## Stored rows
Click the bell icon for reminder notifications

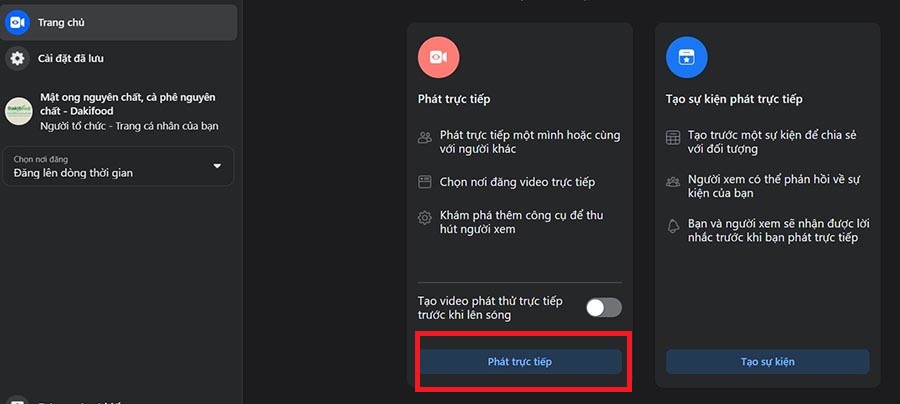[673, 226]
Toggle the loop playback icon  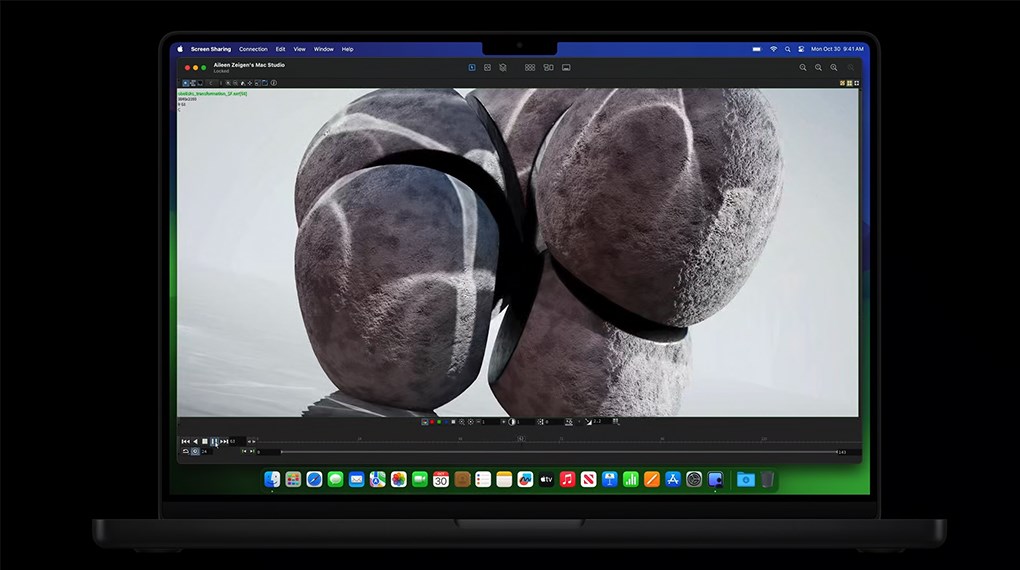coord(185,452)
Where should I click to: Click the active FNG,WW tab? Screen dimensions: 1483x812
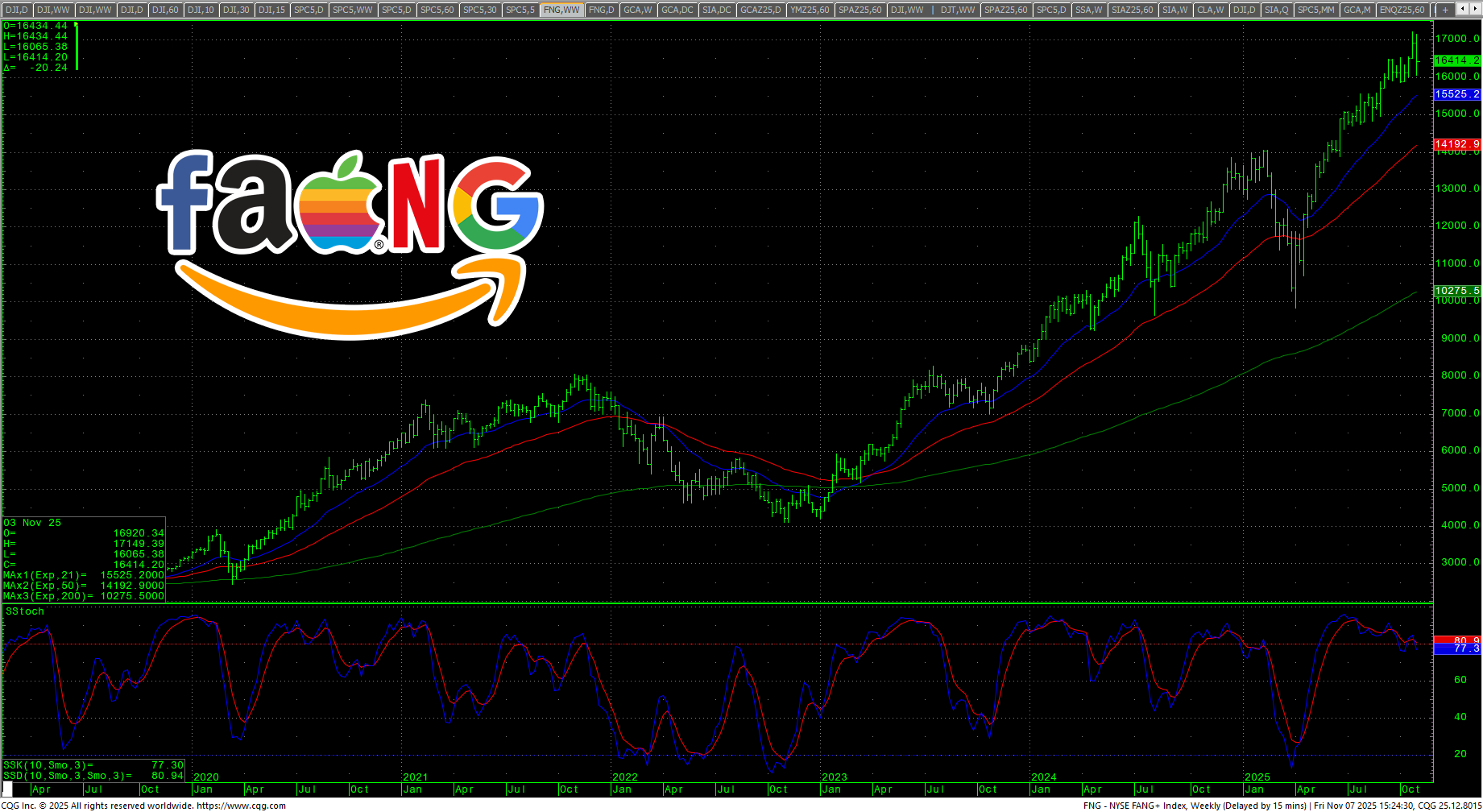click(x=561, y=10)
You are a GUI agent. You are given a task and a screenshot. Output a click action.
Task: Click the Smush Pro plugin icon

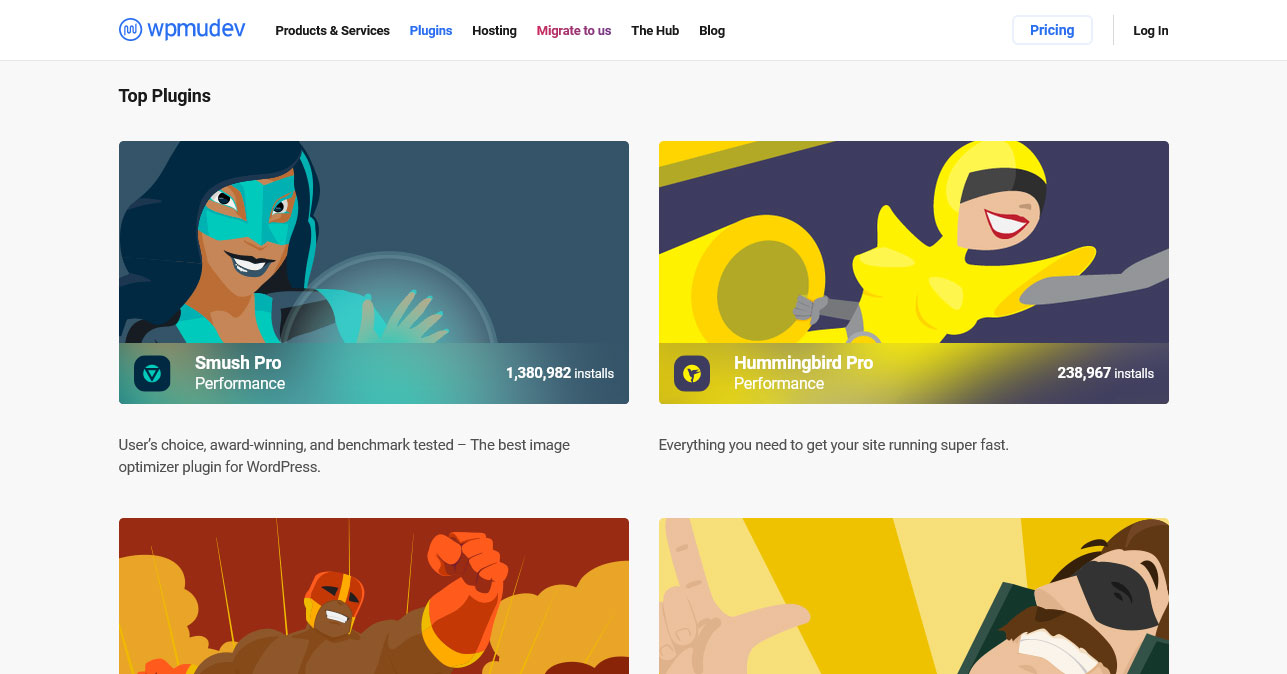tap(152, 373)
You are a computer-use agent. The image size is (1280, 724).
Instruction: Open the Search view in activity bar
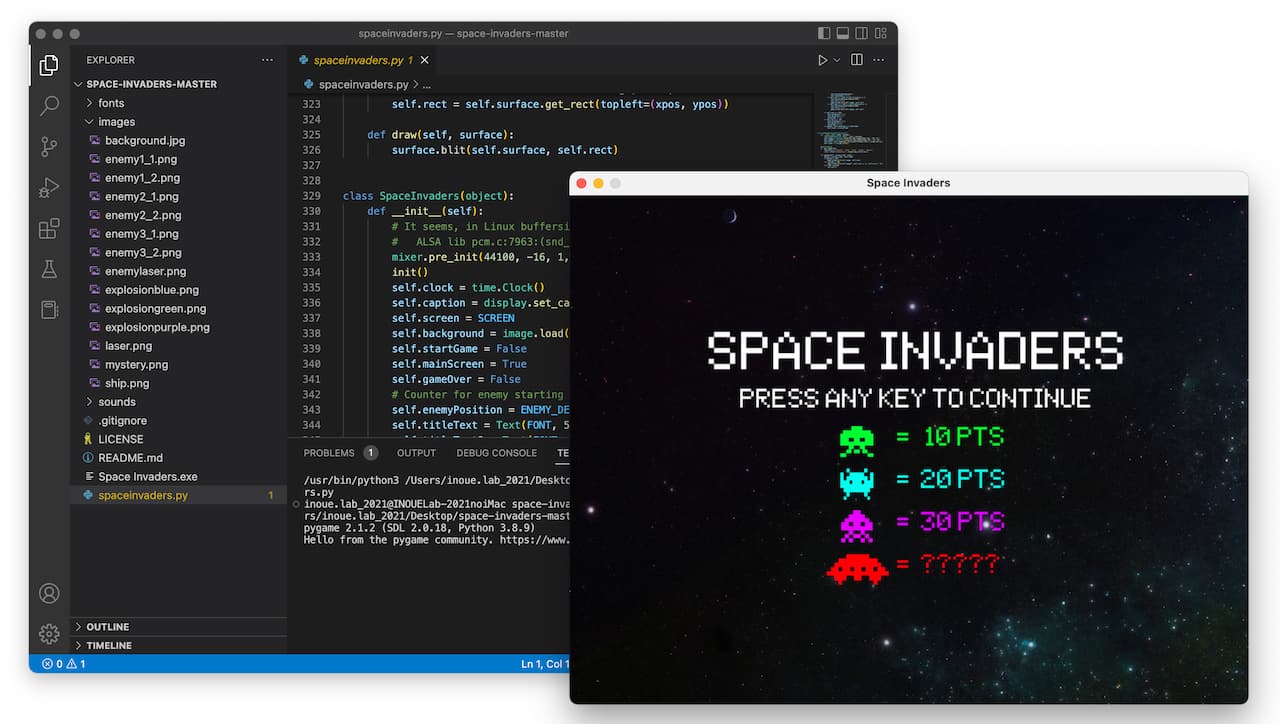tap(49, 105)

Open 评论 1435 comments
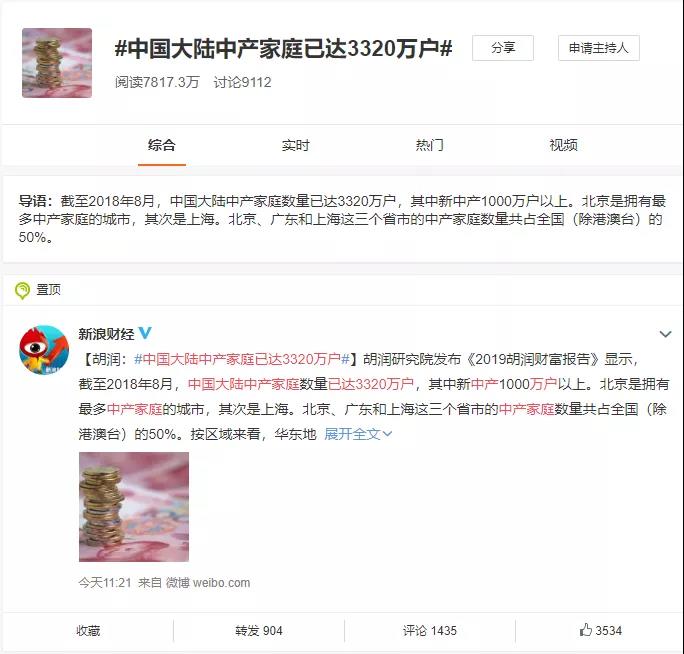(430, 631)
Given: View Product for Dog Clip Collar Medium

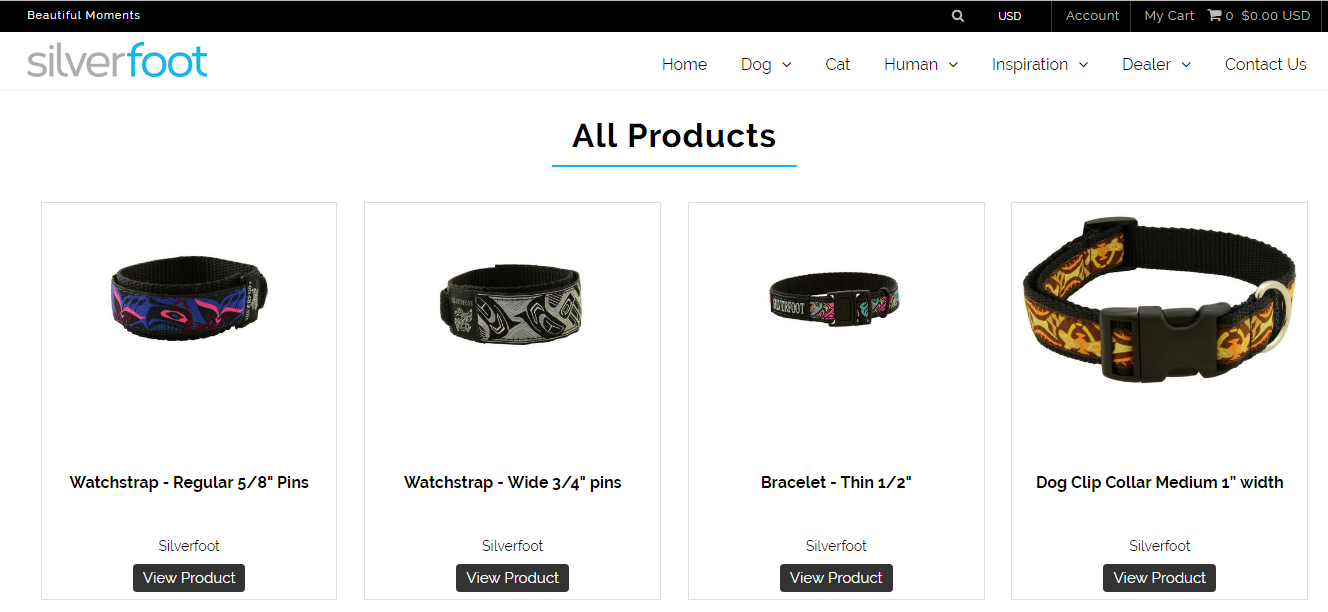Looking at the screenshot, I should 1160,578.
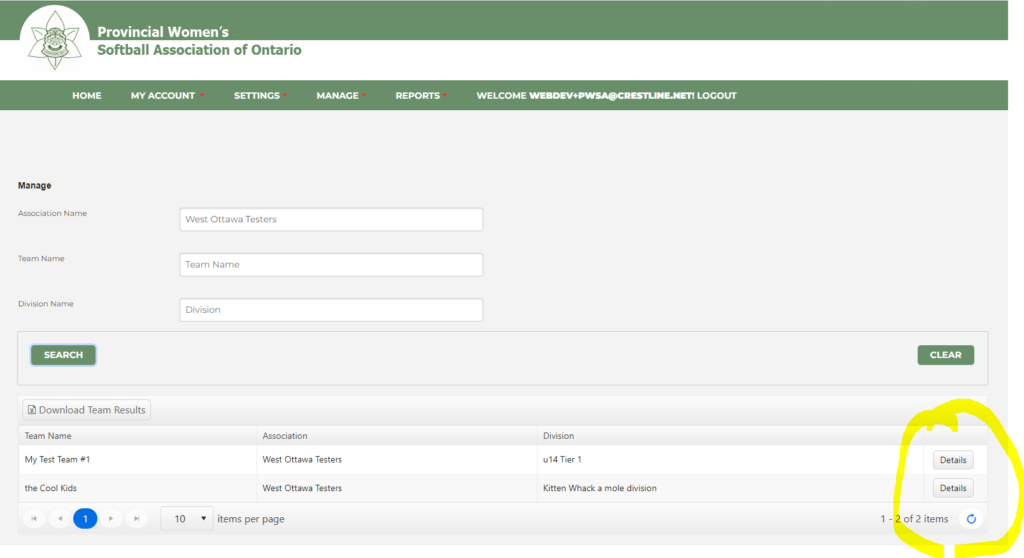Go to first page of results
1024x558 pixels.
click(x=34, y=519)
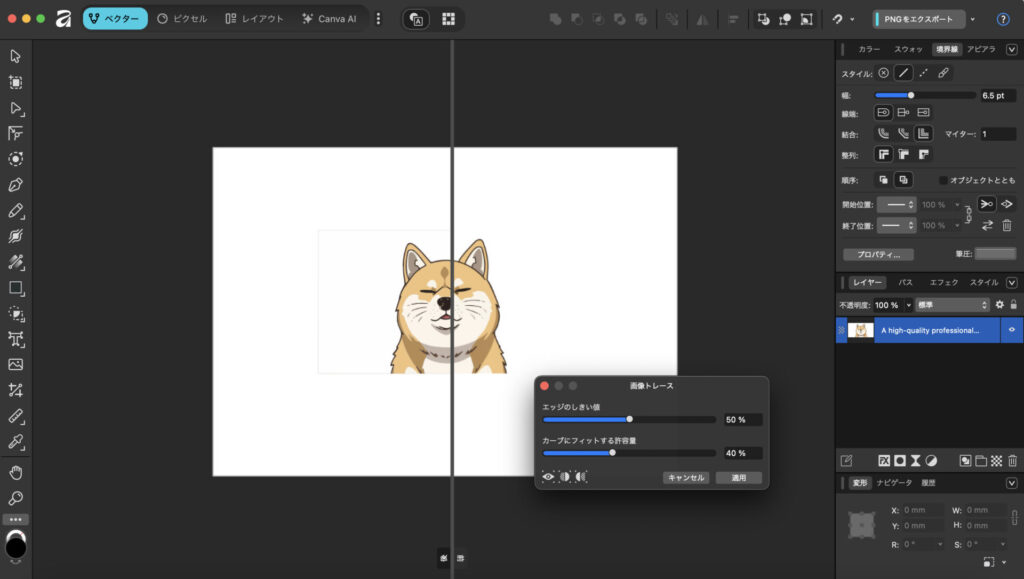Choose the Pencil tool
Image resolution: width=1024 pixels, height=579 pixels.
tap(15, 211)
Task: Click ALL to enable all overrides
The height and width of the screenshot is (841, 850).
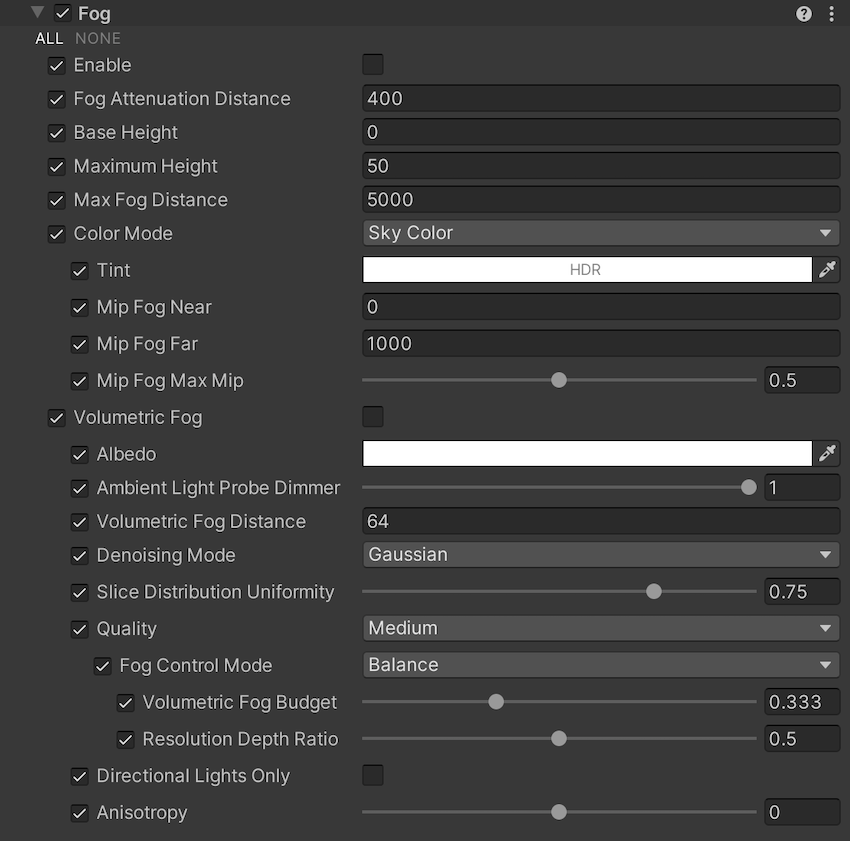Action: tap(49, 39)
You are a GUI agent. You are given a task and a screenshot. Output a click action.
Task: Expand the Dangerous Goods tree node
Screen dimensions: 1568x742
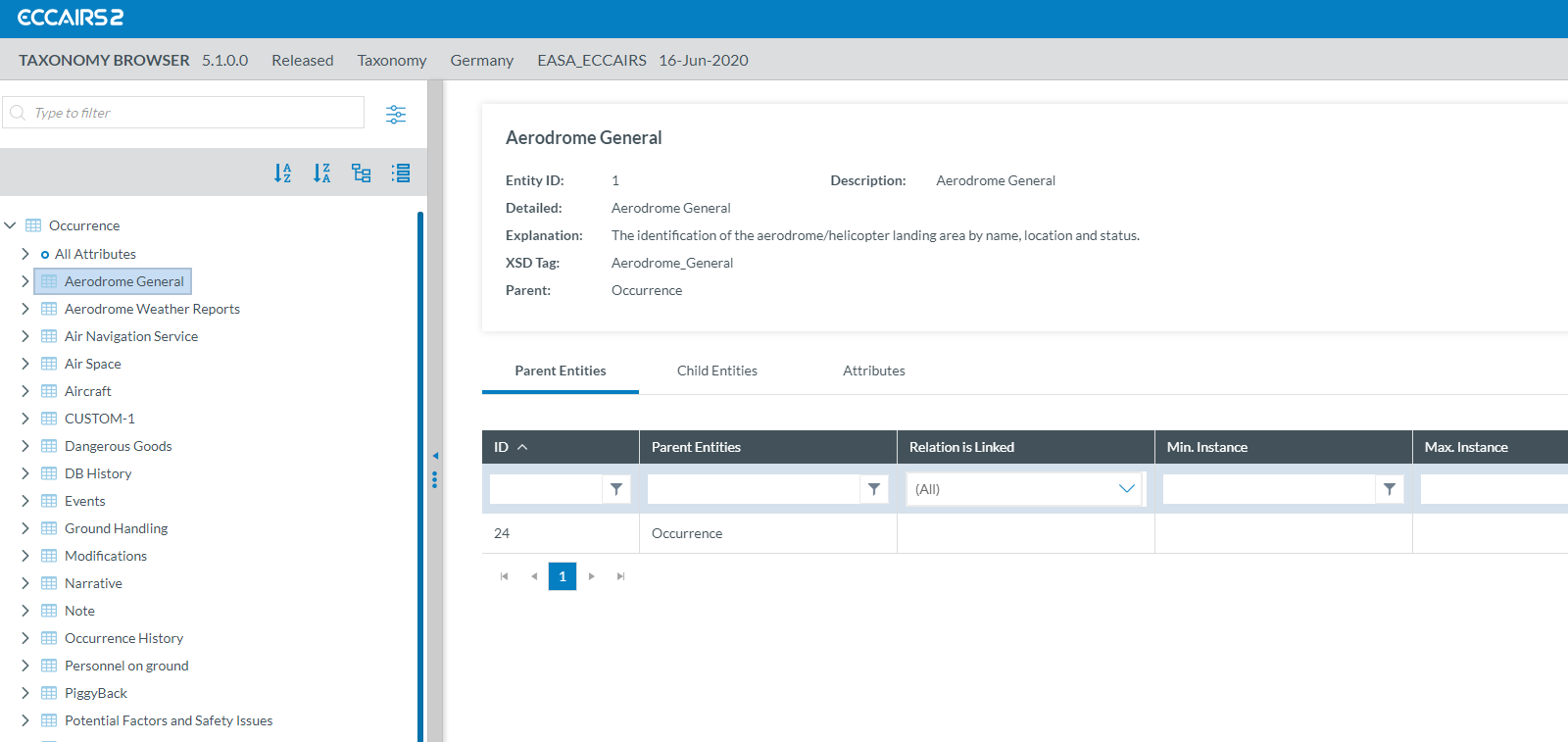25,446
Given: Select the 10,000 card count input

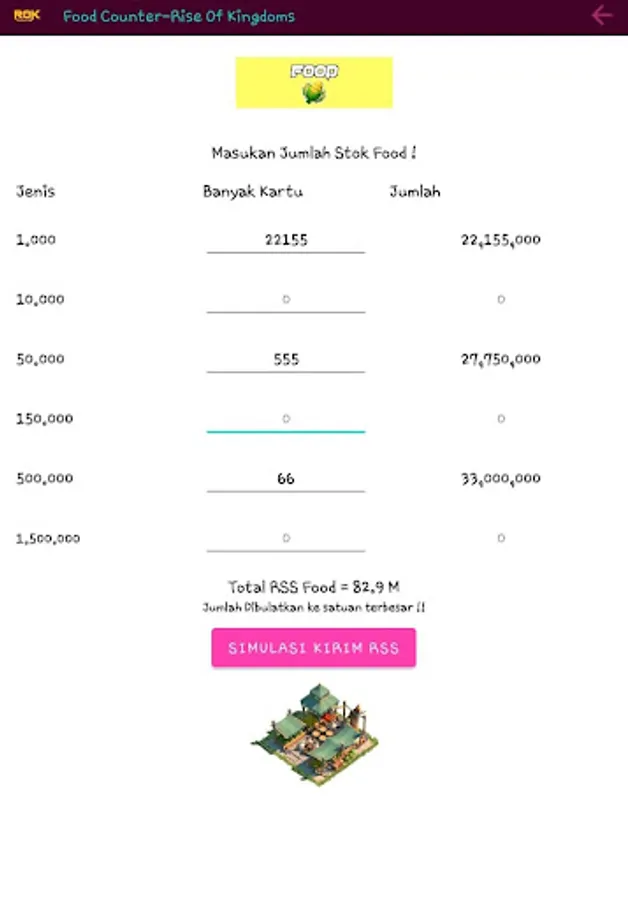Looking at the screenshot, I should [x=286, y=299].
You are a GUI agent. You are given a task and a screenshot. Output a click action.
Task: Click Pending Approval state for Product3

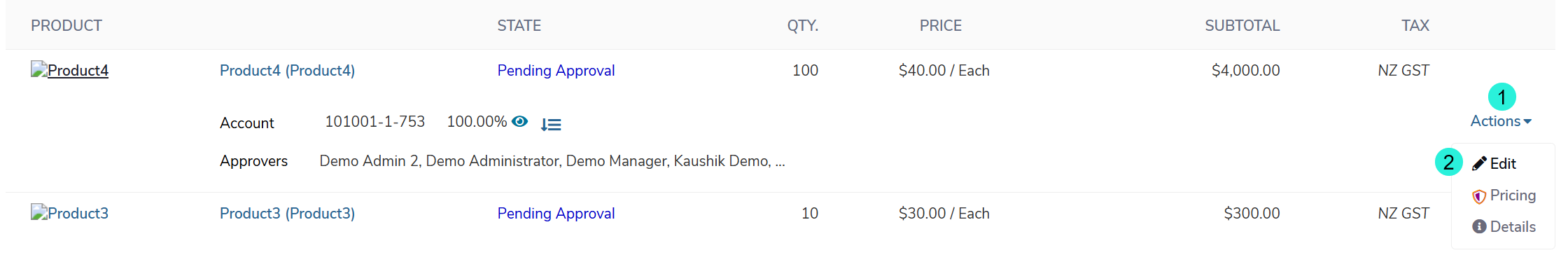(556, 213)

## Description of the task
Copy the items above word for word, from the line with "Where should I" up to and including the final line of the items. Leave the pictures out of your copy.

## Result of this task
Where should I click to: Click the active FNG,WW tab? Screen dimensions: 1483x812
click(x=561, y=10)
You are a GUI agent. You are given a task and a screenshot. Output a click action.
Task: Click the Smush Pro plugin icon

tap(152, 373)
You are a computer-use agent. The image size is (1280, 724).
Instruction: Open the Search view in activity bar
tap(49, 105)

Open 评论 1435 comments
(430, 631)
Given: View Product for Dog Clip Collar Medium

Looking at the screenshot, I should 1160,578.
Go to first page of results
1024x558 pixels.
click(x=34, y=519)
Choose the Pencil tool
Image resolution: width=1024 pixels, height=579 pixels.
tap(15, 211)
Task: Click ALL to enable all overrides
The height and width of the screenshot is (841, 850).
Action: tap(49, 39)
You are a GUI agent. You are given a task and a screenshot. Output a click action.
Task: Expand the Dangerous Goods tree node
Screen dimensions: 1568x742
25,446
Given: Select the 10,000 card count input

Looking at the screenshot, I should [x=286, y=299].
You are a GUI agent. You are given a task and a screenshot. Output a click action.
Task: Click Pending Approval state for Product3

(556, 213)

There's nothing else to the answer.